Yang menjadi tuntutan
didalam desain berimbang ini adalah keseimbangan pola penataan ruang didalam
pentas. Peranan keseimbangan ini sangat penting didalam tarian kelompok, sebab
ketidak seimbangan di dalam tarian kelompok ini sangat mudah dapat dirasakan
maupun diamati oleh penonton daripada tarian tunggal.
c. Desain Alternate atau Selang-seling
Desain selang-seling
ini dapat diamati pada tarian kelompok dengan berbagai macam desain lantai.
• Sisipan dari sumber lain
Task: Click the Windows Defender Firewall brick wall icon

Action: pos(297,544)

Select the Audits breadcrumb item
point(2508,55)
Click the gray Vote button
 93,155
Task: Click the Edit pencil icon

Akan tetapi haru tepat dan jeli menentukan letak aktor/penari kelompok satu
dengan aktor/penari kelompok lain yang diselang-seling tersebut. Misal sejumlah
aktor/penari kelompok dengan pola lantai diagonal, aktor/penari bernomor ganjil
bergerak ke kiri dan aktor/penari bernomor genap bergerak ke kanan. Atau dengan
pola lantai yang sama, aktor/penari bernomor genap menggerakkan lengan menjulur
lurus ke atas, sedangkan aktor/penari lain menggerakkan lengan ke samping.
Contoh lain, sejumlah aktor/penari
kelompok dengan poola lantai berbanjar, dengan aktor/penari bernomor ganjil
berada di depan dengan gerak sambil duduk, sedang aktor/penari lain berada di
bagian belakang dengan bergerak sambil berdiri.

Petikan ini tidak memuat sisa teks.